To get back to the point, flowering plants have either one or two cotyledons. Except water lilies, which have either one or two cotyledons.


That is the genus water lilly itself has either one or two cotyledons, depending on how you look at it. It’s like one of those drawing that can be either a candlestick or a face. Some biologists see two cotyledons fused together, others see one cotyledon with two lobes.


Other than water lilies, each genus of flowering plants (angiosperms, to use the technical term) have either one or two cotyledons. So biologists frequently divide angiosperms into two categories: monocots and dicots.


As I mentioned earlier, the distinction has to do with more than just the number of leaf-like structures sucking nutrients from the endosperm. There are other differences as well. Unfortunately, this being nature, the differences are -- to paraphrase Barbosa -- more like guidelines than laws.

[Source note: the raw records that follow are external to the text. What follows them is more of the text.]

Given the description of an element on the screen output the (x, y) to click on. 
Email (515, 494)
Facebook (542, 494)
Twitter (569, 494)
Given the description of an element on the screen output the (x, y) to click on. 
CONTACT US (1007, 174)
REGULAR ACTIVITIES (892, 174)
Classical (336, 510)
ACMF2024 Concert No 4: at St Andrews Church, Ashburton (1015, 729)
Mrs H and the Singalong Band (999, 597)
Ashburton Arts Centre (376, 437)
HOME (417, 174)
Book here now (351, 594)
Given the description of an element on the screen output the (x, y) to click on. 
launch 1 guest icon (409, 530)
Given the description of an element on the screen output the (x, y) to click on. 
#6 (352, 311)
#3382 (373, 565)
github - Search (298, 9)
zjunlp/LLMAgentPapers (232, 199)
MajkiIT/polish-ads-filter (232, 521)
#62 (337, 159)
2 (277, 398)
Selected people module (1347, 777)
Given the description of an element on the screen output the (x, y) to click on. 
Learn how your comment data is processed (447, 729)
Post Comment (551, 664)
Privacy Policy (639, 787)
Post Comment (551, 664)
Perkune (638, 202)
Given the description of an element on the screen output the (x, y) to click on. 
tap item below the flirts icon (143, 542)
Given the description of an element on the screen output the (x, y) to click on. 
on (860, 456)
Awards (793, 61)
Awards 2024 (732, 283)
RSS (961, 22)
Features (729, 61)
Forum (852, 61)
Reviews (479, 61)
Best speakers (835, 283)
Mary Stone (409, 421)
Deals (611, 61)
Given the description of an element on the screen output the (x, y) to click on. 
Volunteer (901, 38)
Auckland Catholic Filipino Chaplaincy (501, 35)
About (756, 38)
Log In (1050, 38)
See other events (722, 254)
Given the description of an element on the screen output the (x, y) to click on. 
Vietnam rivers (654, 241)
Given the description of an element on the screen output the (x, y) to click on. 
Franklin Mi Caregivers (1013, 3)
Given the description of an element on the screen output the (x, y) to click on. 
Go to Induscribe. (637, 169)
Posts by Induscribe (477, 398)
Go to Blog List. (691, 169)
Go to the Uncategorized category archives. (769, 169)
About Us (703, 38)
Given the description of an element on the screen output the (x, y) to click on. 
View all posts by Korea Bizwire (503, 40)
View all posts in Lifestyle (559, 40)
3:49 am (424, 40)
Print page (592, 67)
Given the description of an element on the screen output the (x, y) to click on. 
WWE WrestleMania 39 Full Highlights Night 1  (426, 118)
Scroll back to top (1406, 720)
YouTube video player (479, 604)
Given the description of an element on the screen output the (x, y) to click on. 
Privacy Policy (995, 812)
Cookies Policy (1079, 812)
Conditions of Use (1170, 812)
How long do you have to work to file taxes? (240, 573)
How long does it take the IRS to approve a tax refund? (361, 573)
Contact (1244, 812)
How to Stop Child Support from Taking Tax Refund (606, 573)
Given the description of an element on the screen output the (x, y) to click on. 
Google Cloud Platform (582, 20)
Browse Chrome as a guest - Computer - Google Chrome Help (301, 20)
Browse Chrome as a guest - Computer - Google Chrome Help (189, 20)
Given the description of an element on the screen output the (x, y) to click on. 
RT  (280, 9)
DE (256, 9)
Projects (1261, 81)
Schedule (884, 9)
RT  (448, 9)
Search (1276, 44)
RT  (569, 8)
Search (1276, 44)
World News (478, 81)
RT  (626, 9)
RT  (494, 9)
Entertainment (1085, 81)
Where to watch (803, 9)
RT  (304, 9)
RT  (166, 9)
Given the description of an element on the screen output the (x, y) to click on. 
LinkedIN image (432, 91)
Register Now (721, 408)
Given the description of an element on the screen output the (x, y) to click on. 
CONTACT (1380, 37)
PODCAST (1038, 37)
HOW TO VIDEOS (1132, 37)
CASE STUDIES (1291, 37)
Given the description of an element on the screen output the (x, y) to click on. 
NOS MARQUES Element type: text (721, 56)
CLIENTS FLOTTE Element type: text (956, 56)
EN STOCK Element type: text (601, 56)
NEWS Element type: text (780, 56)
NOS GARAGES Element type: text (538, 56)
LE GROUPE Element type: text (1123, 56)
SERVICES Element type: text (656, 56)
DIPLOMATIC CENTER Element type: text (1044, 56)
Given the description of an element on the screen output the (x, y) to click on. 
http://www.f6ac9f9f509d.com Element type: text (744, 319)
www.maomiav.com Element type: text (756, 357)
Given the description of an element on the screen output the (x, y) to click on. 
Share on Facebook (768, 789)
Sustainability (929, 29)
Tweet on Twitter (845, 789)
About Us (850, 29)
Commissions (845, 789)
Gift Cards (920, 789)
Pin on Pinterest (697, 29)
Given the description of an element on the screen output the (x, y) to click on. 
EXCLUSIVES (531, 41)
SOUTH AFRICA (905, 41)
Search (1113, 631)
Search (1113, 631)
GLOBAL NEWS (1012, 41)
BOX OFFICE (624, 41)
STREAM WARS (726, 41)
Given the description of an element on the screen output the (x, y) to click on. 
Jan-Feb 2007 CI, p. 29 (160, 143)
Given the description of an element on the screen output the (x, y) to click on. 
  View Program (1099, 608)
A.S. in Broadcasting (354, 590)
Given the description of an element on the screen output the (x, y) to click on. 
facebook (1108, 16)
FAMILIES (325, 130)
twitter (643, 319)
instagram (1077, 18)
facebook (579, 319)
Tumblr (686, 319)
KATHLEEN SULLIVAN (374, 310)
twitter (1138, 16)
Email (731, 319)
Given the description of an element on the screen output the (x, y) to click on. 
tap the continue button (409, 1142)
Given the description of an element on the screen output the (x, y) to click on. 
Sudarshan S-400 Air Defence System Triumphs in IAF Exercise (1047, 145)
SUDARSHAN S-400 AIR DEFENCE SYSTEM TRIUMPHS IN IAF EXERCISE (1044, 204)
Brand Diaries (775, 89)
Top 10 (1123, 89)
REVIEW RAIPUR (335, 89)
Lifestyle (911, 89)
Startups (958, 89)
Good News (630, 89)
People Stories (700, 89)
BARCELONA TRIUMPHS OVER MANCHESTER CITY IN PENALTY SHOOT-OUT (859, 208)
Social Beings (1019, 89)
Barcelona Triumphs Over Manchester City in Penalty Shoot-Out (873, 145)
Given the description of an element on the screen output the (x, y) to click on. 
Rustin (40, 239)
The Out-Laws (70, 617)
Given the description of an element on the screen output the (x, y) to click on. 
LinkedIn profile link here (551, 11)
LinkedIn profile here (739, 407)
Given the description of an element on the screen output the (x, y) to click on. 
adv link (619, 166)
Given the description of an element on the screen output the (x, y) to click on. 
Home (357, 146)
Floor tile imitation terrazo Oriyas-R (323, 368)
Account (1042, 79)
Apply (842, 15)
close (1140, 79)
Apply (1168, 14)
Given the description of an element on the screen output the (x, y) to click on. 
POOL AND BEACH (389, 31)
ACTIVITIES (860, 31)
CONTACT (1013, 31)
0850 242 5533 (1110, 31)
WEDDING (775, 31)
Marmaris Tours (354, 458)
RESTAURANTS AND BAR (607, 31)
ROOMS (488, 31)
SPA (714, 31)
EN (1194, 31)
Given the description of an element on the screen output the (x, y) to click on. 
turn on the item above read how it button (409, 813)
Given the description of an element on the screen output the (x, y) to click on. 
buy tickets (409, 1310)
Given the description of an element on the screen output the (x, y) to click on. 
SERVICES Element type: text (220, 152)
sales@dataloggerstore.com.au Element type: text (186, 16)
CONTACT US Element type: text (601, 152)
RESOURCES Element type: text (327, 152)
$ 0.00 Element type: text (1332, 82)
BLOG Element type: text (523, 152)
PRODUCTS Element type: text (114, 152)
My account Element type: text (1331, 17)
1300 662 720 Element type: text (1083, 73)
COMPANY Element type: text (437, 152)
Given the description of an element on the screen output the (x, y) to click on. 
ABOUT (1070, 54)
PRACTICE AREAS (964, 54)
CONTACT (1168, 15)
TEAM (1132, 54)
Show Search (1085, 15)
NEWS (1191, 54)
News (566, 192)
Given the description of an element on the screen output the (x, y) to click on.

Monocots don’t make wood. Just to keep this from being a clear-cut distinction, though, some do produce a sheath that looks an awful lot like wood. Palm trees, for instance. The trunks sure look like wood, but they’re actually made up of overlapping leaves, like shake shingles. Except shake shingles are wood, but you get the point.

The key differences are:



Monocots

Dicots

1 cotyledon

2 cotyledons



To quote Barbosa again: “Yeah, we knew that one.”



Monocots

Dicots

Flower parts in threes

Flower parts in fours or fives

Leaf veins parallel

Leaf veins reticulate

Stem veins scattered

Stem veins in a ring

Roots adventitious

Roots from a radicle

No secondary growth

Usually some secondary growth

Pollen has one pore

Pollen has three pores

Flower Parts

Flowers are divided into parts, like petals, sepals and stamens. In monocots, the number of petals, sepals or stamens is usually three or a multiple of three. In dicots, it’s usually four, five, or a multiple of four or five.


Leaf Veins

Leaves have veins running through them. In monocots the veins are usually parallel to each other. In dicots, they’re generally reticulated, that is, branching from one to another.


Stem Veins



Roots

A plants roots can grow from a single point, or branch out from nodes along the stem. In monocots, they tend to do the latter. In dicots, the former.


Secondary Growth

Some plants grow outward by making wood or bark, others don’t. Monocots are the latter, most dicots are the former.